LOS ANGELES — Both candidates in the Los Angeles City Council Fourth District race, incumbent Councilmember David Ryu and challenger Nithya Raman, were pounding the pavement on Election Day, each visiting multiple vote centers in a last-minute attempt to sway voters heading in to cast their ballots.
The race has been hotly contested and drawn national attention and endorsements. On Oct. 10, Sen. Bernie Sanders gave Raman his endorsement. Days later, Ryu announced that he had the endorsement of Hillary Clinton.
At midday on Tuesday, Ryu had joined his table team at the La Brea Tar Pits voting center to greet voters.
But part of the challenge has been that, even with the inescapable push to get out the vote on all forms of media, there are still voters who are in the dark about the CD4 race.
“Meeting me for the first time, they don’t know who I am, who my opponent is, or what a council member is or does,” Ryu said. “But luckily, it’s a lot fewer than before.”
Council District 4, like so many Los Angeles City Council districts, covers a hugely expansive area, from Koreatown and Mid-Wilshire to the south, stretching up to North Hollywood, then west to the 405 and east into Silver Lake. All told, the Fourth District represents about 275,000 people, Ryu said — enough that, if it seceded from Los Angeles, it could be the 14th largest city in California.
Ryu acknowledged that the city is working on an antiquated form of government — that the last update to the city charter, in 1925, led to the one mayor, 15 representative City Council.
“Do we want to look at the structure of L.A.? Do we want to expand it? To contract it?” It’s not just about exposing and resisting corruption among the council, Ryu said, but about easing city processes for voters.
The race has been hotly contested, and unusually so for a local election. As of the most recent campaign finance statements, Raman has actually out-earned Ryu in total contributions — about $680,500 to Ryu’s $595,200. And according to Raman, about $172,000 of that comes from donations totalling under $100.

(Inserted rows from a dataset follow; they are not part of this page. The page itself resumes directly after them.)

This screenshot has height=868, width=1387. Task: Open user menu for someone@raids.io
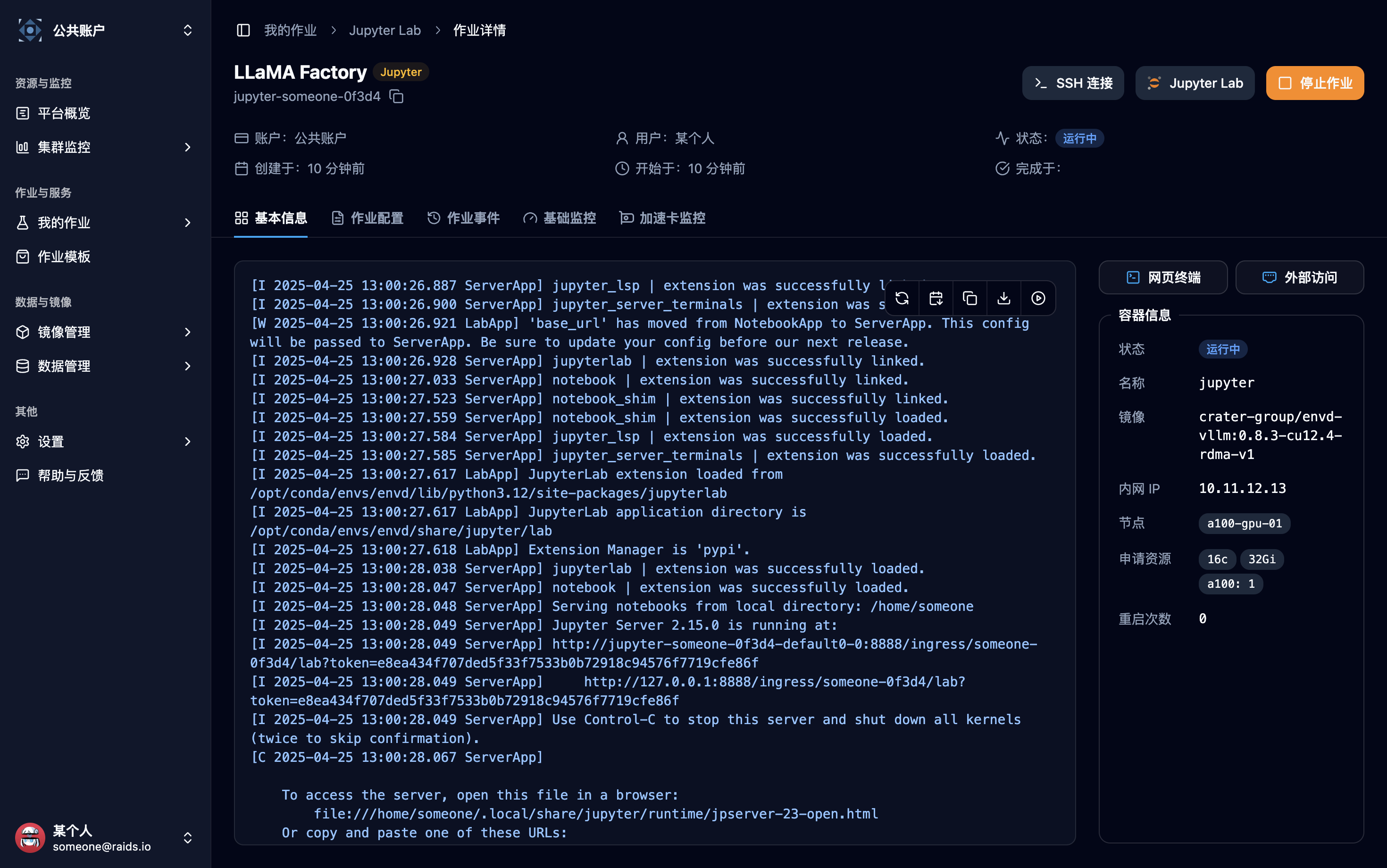pyautogui.click(x=104, y=838)
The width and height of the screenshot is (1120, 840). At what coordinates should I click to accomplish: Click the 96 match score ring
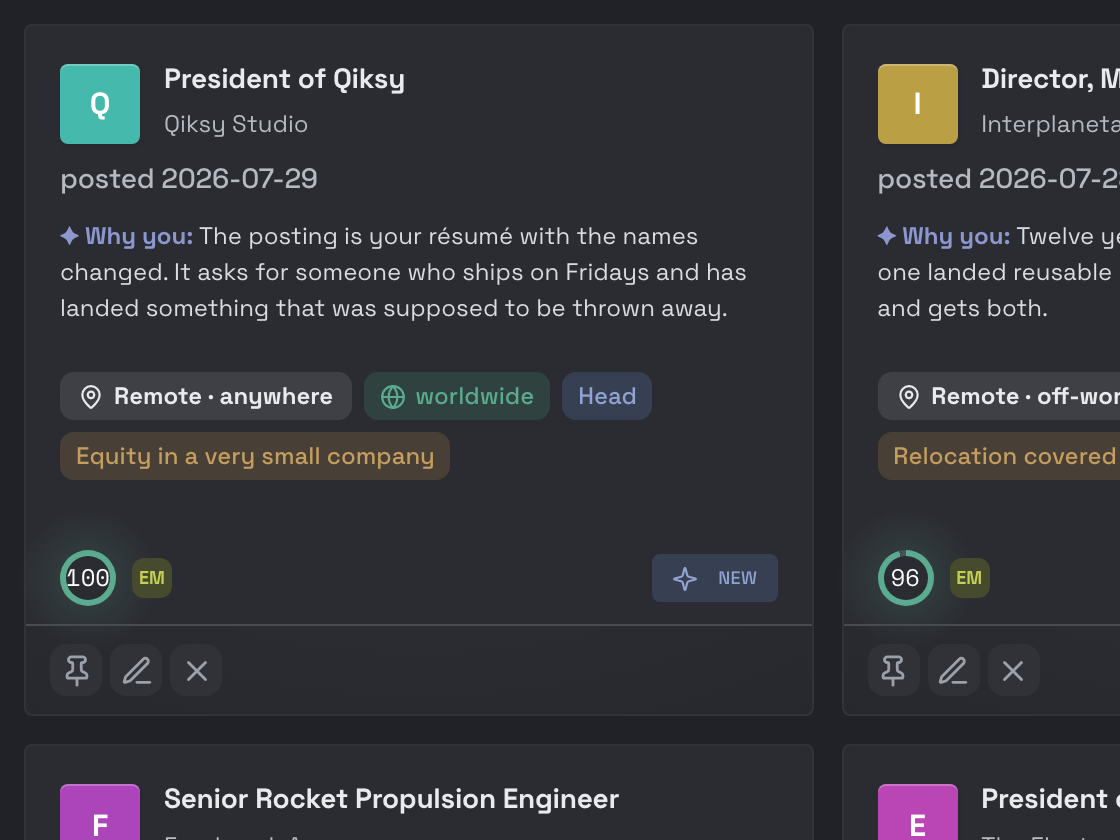coord(906,578)
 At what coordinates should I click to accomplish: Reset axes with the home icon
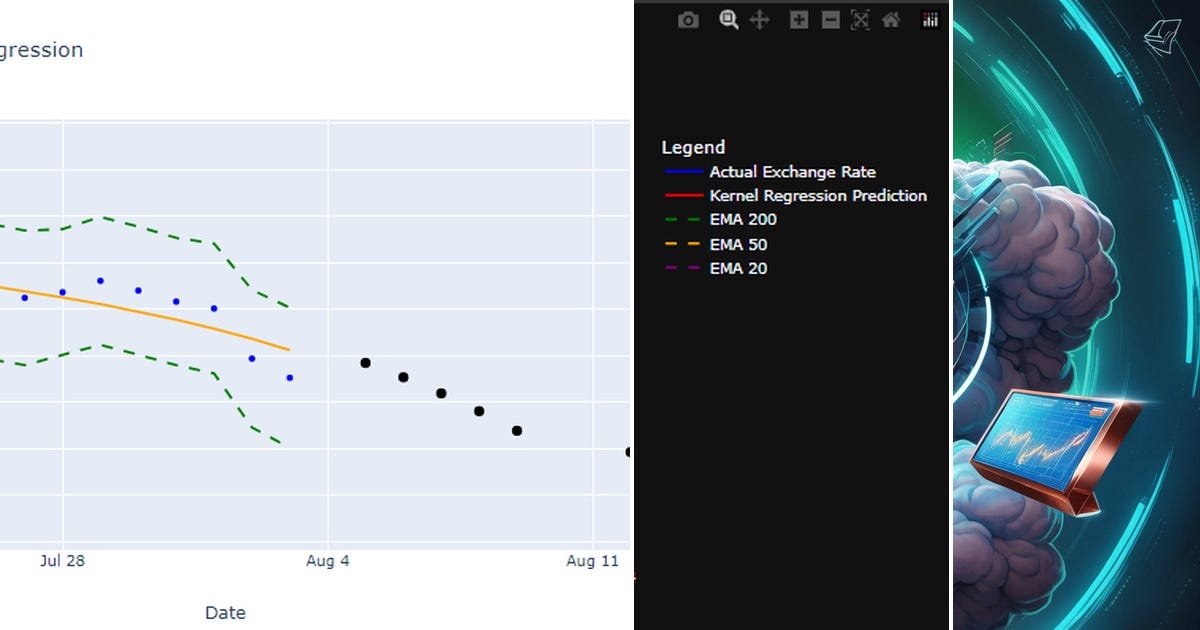point(891,18)
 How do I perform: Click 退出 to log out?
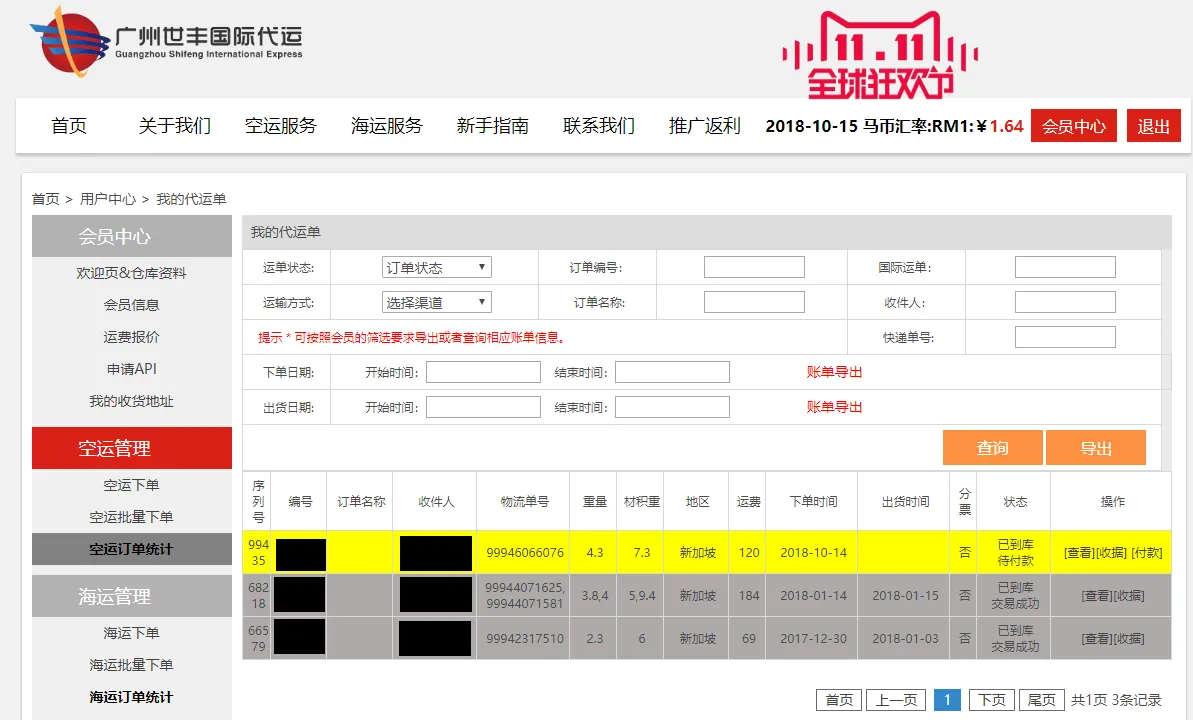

Ryu bristled when asked if Raman had pushed his campaign and his issues leftward, as when the Los Angeles City Council voted to establish a pilot program sending counseling specialists to non-violent calls to police.
“There’s a lot of misinformation out there, trying to paint me like a conservative Republican, a 70-year-old white guy,” Ryu said. He touted his bonafides as a crisis counselor, working in South L.A. to mediate conflicts among racial divides following the Rodney King uprising.
Raman, speaking from the Hollywood Bowl voting center at her own campaign table later on Tuesday, responded by saying that Angelenos have very progressive values — and that the City Council has not reflected those values.
“We haven’t seen tenants rights in action, the kind of support that you need for people experiencing homelessness; we’ve been sending police for decades, instead of providing the kind of care that people need to really get off the streets,” Raman said. “My campaign was, in a way, a response to that gap” between resident values and the Council’s actions.
Raman came to the race with a background as an urban planner and as a progressive advocate, co-founding the SELAH Neighborhood Homeless Coalition. Many of those volunteers, she said, have joined her campaign as well.
Raman’s campaign has taken great pains to be an educational one, going so far as to hold “teach-ins” via Zoom, explaining the historic politics of Los Angeles and California at large.
“Hopefully I win. But even if I don’t win, we’ve energized and engaged … tens of thousands of people who are voting in a municipal election for the first time, who understand who they’re voting for, and who understand what their city is supposed to be doing for them and for every resident around them. And now they’re going to hold them accountable.”